Hit-And-Run Victim's Mother Wants Negligence Law Changed
The mother of a hit-and-run victim says she will fight to change a state law that keeps the victim's family members from collecting insurance because of "contributory negligence."
RALEIGH, N.C. — Pictures of a car crushed like an accordion with its windshield smashed out tell only party of the story from a Sept. 7 wreck on Capital Boulevard in Raleigh. A grieving mother tells the rest.
"At first, it's all shock. I think it's all settling in, it's sinking in now that you know, we've lost a son," said Jenny Hanna, the victim's mother.
Her 23-year-old son, Neil Anderson, was crossing the dark roadway near Durant Road early in the morning when he was hit and killed.
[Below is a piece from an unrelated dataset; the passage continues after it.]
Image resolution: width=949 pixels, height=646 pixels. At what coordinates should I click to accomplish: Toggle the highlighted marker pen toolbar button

Police charged Yokairi Diaz, 25, with hit-and-run and drunken driving.
But because of a law called "contributory negligence," Anderson's family cannot collect any insurance benefits. The law states that if the victim is in any part responsible for his or her own injuries, the family cannot make a civil claim.
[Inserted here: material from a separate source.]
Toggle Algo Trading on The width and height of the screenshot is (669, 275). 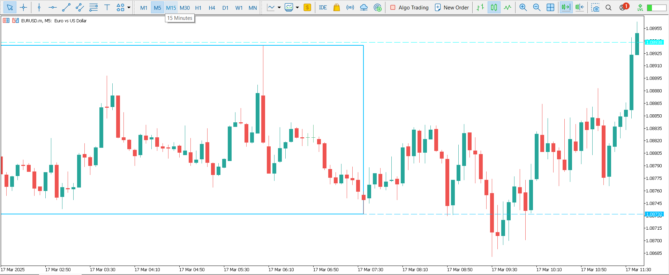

"Basically, he doesn't have any legal rights, is the way I read it," Hanna said.
The criminal law is similar to the civil law: Dunken-driving must be the sole cause of death for police to charge someone with death by motor vehicle. Because Anderson had been drinking and was not in a crosswalk at the time of the hit-and-run, Diaz was charged with lesser crimes.
Hanna wants the law changed because she thinks it is unfair. She has hired an attorney and is planning a petition.
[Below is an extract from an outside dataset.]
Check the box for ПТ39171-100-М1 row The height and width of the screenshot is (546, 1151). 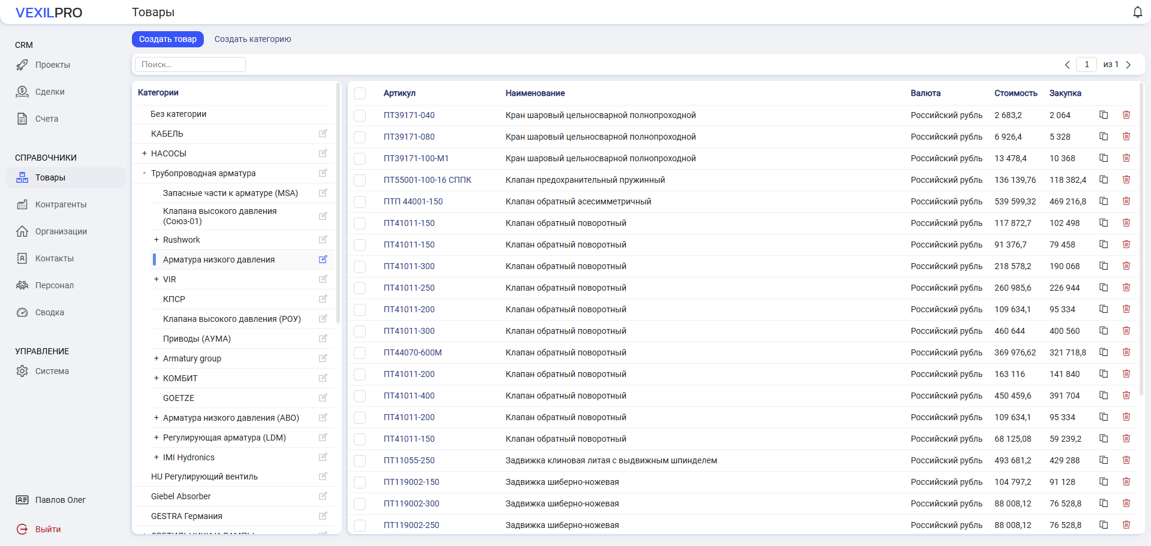(360, 159)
"It affects everybody in their everyday life, not just somebody who has been killed," Hanna said.
North Carolina is one of only four states that still has the contributory negligence law. Insurance companies say that without it, rates would increase dramatically.
Hanna said she, along with the rest of her son's family and friends, intend to follow the case through the court system every step of the way.